Connor Campbell, a financial analyst at SpreadEx, said: "Sterling was severely shaken by the UK's first-quarter GDP reading, a troublesome figure made all the worse by the fact that the ONS warned March's Beast from the East - a potential get-out-of-jail=free card for Q1's abysmal growth - actually had 'very little impact' on the slowdown."

He added: "This immediately dealt a rather sizeable dovish blow to sterling, with a May rate hike from the Bank of England going from a near certainty at the start of the month, to a toss-up following Mark Carney's comments last week, to now an almost complete dead end."

But a weaker pound supported the FTSE 100, as many multinational companies are seen to benefit when foreign currencies are stronger.

London's blue chip index ended the day up 1.09% or 80.78 points at 7502.21 points.

It outperformed its European peers, with the French Cac 40 and German Dax ending the day up 0.5% and 0.6%, respectively.

Brent crude prices rose 0.2% to around 74.85 US dollars per barrel as investors continued to fret over tensions in the Middle East.

David Madden, a market analyst at CMC Markets, said: "There is talk President (Trump) will introduce sanctions against Iran, and that decision might be made next month.

"The oil market isn't too far away from multi-year highs given that Iran could be in line for financial punishment, some traders don't want to get caught short."

In UK stocks, RBS shares fell 4p to 268.4p, making it the worst performer on the FTSE 100 despite reporting a 206% rise in first-quarter profit to £792 million.

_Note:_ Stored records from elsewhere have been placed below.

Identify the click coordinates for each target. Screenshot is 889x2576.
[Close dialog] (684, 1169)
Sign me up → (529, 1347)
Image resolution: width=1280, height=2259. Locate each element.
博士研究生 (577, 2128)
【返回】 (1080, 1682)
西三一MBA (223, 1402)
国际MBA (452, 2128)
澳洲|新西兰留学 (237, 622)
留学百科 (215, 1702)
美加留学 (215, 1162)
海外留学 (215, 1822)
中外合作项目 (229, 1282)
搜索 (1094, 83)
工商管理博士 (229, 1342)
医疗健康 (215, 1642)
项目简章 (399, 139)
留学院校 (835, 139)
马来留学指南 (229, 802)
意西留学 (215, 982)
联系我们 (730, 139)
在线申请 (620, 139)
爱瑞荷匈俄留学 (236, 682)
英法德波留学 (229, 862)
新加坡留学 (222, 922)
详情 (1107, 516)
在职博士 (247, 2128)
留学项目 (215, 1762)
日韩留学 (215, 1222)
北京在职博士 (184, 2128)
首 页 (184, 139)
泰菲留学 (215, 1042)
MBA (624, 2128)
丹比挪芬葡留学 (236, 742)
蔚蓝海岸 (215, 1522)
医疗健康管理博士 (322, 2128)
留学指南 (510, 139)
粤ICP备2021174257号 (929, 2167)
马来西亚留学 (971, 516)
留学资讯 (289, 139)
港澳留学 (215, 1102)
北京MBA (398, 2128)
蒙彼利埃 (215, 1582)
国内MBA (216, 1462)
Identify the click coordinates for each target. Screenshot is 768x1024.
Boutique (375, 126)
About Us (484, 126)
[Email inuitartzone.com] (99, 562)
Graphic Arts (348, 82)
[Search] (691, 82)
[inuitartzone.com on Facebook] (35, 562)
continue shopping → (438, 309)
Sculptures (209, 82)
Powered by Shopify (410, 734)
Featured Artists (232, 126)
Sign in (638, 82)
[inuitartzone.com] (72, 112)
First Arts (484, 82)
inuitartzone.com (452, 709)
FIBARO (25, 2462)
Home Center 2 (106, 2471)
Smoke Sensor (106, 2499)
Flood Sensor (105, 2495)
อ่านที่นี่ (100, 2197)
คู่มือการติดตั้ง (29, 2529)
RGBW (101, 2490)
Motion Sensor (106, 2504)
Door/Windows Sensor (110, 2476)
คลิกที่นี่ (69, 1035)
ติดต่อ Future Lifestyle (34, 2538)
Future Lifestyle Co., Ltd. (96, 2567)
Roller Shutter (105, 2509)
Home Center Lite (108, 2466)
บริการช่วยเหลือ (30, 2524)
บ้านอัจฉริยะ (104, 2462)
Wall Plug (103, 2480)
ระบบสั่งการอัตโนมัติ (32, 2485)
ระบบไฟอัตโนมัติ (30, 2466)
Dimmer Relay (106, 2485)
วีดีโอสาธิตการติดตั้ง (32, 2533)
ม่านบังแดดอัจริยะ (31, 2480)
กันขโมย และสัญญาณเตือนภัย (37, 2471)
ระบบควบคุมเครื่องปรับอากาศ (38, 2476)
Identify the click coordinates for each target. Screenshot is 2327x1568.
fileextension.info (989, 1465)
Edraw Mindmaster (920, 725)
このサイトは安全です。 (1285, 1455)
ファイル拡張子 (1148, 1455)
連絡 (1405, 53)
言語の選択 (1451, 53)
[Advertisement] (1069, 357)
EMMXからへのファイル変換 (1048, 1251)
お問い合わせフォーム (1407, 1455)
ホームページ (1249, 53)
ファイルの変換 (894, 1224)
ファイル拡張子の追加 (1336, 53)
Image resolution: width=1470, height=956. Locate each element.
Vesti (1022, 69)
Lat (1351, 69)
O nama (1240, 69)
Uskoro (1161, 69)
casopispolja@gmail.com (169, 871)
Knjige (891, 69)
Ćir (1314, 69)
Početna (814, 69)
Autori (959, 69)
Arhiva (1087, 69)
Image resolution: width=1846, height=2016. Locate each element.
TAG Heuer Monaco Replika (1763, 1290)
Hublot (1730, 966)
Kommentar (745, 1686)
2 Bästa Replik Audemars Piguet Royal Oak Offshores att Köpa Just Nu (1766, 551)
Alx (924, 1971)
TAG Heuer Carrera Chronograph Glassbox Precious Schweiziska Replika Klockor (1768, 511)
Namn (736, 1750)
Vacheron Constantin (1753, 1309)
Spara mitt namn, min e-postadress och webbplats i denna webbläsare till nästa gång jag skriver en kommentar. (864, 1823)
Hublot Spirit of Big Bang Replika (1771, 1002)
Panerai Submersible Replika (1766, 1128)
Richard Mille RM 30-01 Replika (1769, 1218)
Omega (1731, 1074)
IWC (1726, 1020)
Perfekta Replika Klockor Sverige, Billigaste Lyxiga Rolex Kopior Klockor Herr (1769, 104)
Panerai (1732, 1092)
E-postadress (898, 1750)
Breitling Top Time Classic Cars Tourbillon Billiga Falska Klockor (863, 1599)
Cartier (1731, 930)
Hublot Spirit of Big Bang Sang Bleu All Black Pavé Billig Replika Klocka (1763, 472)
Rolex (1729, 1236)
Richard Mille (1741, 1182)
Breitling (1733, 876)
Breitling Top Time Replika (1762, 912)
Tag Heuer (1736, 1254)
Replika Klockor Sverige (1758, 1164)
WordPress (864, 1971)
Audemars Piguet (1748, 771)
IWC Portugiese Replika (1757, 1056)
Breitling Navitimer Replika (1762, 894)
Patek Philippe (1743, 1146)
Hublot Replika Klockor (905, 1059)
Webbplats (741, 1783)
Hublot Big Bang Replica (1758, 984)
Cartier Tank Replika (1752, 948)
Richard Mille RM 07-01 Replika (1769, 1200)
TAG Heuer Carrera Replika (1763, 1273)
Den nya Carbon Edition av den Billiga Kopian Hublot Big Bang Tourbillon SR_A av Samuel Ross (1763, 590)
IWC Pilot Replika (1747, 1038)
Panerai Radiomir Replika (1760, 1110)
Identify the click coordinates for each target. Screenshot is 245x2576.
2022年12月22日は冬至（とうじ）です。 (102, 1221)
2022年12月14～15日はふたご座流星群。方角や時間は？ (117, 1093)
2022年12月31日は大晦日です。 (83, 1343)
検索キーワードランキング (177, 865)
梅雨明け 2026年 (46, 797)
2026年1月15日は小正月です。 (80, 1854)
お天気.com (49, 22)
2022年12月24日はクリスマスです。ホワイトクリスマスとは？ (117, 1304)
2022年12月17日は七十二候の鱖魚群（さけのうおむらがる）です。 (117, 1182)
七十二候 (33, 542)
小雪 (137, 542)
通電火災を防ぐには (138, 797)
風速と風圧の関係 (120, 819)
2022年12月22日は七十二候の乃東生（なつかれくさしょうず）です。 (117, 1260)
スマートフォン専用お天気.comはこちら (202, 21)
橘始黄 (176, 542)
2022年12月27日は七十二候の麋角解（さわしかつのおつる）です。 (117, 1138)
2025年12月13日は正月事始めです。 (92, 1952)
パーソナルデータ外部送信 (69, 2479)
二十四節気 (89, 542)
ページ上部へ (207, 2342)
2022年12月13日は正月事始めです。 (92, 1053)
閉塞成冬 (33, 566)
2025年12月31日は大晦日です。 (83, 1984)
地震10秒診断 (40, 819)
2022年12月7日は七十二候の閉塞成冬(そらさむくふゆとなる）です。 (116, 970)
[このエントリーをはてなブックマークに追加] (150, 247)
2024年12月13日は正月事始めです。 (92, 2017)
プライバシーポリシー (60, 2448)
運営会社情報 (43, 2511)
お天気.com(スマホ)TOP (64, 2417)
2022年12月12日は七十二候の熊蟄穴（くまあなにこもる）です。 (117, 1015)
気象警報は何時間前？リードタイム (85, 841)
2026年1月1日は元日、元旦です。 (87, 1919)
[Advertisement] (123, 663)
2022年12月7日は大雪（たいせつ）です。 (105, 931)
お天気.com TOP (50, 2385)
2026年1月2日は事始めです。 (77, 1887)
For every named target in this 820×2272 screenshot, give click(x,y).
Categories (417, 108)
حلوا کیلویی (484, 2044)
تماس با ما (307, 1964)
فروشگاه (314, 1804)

Investors were still nervous about a looming multibillion-dollar settlement with the US Department of Justice over claims that it mis-sold mortgage-backed securities in the run-up to the financial crisis.

Travis Perkins dropped 15p to 1,270p on news that the Wickes DIY chain owner suffered a 1.9% dip in general merchanting sales, which it blamed on weak consumer sentiment and weakness in the UK DIY market.

Shares in Merlin Entertainments jumped 16.3p to 363p after reporting that overall trading at its London division was in line with expectations, though the division was still being impacted by the wave of terror attacks last year.

The biggest risers on the FTSE 100 were DCC up 250p at 7,000p, Rentokil Initial up 9.5p at 306.5p, Burberry Group up 54p at 1,822p, and Scottish Mortgage Investment Trust up 13.6p at 474.6p.

The biggest fallers on the FTSE 100 were Royal Bank of Scotland down 4p at 268.4p, Next down 34p at 5,230p, Vodafone Group down 1.25p at 210.55p, and Croda International down 26p at 4,500p.